I went to our Paschal Services last night, crying and trying to reconcile my life and the loss of a mother’s young child and the gift bestowed upon me to live a normal life with my past, my old ways, my still ongoing challenges, as I come back into the flock of Christ. I got there around 10:30 PM, and I don’t think I got back home and into my bed until 4:49 AM. The entire way home, for the first time in many, many years, I smiled with my face streaked with tears of joy. Christ is risen from the dead, trampling down death by death, and upon those in the tombs bestowing life. The baby boy, whose name is Legend, is with me, and with his family and the three others whose lives he saved. Legend has defeated my personal death for now, and Christ has defeated death for all and for all time. Speaking to my priest about this before leaving with his blessing, he told me not to worry in this line of thinking, and that I should rejoice in finding reconciliation in this glorious day and festival that through Christ I shall have life eternal in his kingdom, and on this earth I shall have life through the compassion of a mother to make the call to donate.

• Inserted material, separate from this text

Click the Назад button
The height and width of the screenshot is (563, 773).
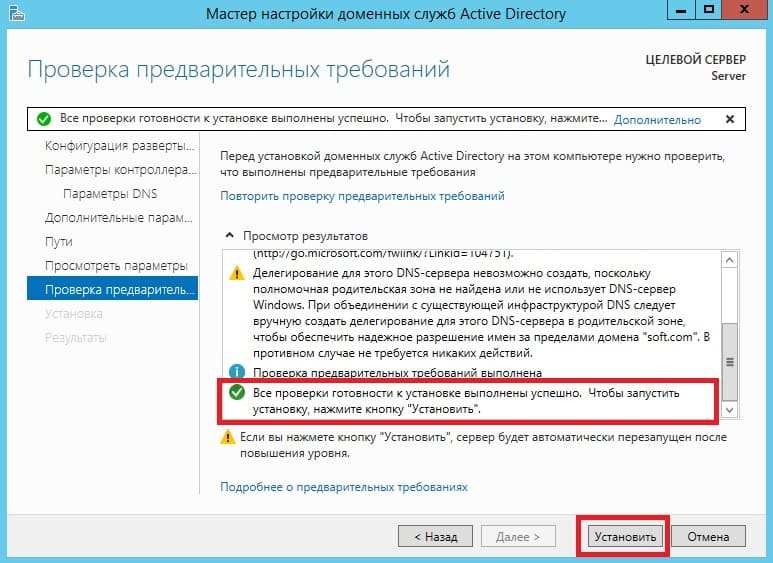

I had called her on our Holy Friday to tell her she and her son have been in my prayers constantly all week. Like the thief on the cross, I as a humble sinner ask God to remember her son in his kingdom, and may Legend’s mother, like Mary was told by the Angels, to rejoice in what has come of her son’s death in the lives of us four recipients. She said on Easter that she had the family visit his grave, as this was their first Easter without him, and how it was my first with him. It’s hard sometimes trying to talk to her, not because we don’t get along or anything like that, but because it’s very very hard to keep myself together talking to her. She had told me Legend’s older sisters are beginning to understand death a little better, along with organ donation. She has told them, given her son’s name, that Legend never died. I find that so beautiful, that I find it fitting that he gets to grow up with me in a way to keep on living, if just physically and vicariously, through me somehow. But I think I’ve said just enough, so I’ll leave it with that; Legend never died.
The Tomb is Empty.
Death is Defeated.
Christ is Risen!
A beautiful piece, Prudentialist. Happy Easter to you, may you and yours find joy and peace at this time.